How to complete this task >> Restate word for word the lines of the entries below, starting with the line that holds "Aylık Vakitler (24, 2308)" and ending with the line that holds "[Demirhan: Van’da denetimler", and no others.

----------

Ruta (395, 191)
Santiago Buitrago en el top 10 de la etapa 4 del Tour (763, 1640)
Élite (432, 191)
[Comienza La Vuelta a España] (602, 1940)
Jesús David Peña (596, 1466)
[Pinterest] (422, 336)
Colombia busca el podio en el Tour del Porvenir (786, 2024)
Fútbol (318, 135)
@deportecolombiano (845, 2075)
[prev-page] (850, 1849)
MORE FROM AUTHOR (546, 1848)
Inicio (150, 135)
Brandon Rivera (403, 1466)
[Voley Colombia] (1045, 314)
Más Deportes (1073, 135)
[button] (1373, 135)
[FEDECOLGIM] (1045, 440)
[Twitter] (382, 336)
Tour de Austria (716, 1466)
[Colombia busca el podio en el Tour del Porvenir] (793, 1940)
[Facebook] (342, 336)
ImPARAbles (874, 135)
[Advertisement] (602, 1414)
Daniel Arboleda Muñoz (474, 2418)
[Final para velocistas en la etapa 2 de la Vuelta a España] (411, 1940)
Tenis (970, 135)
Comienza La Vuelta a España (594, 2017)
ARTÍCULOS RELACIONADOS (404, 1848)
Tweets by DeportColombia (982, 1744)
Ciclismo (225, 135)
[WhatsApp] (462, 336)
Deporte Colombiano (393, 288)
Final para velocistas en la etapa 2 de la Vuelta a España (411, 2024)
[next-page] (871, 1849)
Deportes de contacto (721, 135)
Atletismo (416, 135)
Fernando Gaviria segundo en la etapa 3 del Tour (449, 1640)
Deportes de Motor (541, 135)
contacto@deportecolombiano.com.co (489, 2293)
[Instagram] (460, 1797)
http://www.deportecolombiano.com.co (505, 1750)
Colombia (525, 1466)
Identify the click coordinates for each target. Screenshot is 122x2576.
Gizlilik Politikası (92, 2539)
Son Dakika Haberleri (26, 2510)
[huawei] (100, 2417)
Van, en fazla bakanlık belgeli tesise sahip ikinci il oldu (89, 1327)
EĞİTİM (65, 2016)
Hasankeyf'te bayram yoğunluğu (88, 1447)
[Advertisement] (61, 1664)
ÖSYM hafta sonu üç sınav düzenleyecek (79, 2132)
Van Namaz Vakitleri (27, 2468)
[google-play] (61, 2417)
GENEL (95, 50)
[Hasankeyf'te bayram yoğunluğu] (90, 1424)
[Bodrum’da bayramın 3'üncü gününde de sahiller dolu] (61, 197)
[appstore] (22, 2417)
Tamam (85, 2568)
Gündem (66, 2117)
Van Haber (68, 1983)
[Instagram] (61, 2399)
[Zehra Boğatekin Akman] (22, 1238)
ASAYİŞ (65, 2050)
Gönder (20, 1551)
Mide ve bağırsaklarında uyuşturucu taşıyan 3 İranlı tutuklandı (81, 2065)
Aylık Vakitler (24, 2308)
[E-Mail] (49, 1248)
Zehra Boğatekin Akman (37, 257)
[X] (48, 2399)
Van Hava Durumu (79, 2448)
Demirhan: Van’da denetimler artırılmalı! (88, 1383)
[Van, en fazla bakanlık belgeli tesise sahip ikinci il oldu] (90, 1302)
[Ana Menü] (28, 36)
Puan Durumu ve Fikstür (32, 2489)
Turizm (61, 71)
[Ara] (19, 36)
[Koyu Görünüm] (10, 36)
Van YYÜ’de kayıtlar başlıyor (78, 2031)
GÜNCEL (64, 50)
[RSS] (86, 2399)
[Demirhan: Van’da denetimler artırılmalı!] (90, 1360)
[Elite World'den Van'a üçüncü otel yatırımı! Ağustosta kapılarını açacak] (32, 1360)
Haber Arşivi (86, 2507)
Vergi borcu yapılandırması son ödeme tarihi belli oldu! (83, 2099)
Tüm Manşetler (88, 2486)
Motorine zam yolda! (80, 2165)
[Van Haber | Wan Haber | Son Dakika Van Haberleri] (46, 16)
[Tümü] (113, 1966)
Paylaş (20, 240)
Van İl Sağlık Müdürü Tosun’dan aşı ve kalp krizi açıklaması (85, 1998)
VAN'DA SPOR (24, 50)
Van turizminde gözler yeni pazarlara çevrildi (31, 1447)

----------

Reply >>
Aylık Vakitler (24, 2308)
[E-Mail] (49, 1248)
Zehra Boğatekin Akman (37, 257)
[X] (48, 2399)
Van Hava Durumu (79, 2448)
Demirhan: Van’da denetimler artırılmalı! (88, 1383)
[Van, en fazla bakanlık belgeli tesise sahip ikinci il oldu] (90, 1302)
[Ana Menü] (28, 36)
Puan Durumu ve Fikstür (32, 2489)
Turizm (61, 71)
[Ara] (19, 36)
[Koyu Görünüm] (10, 36)
Van YYÜ’de kayıtlar başlıyor (78, 2031)
GÜNCEL (64, 50)
[RSS] (86, 2399)
[Demirhan: Van’da denetimler artırılmalı!] (90, 1360)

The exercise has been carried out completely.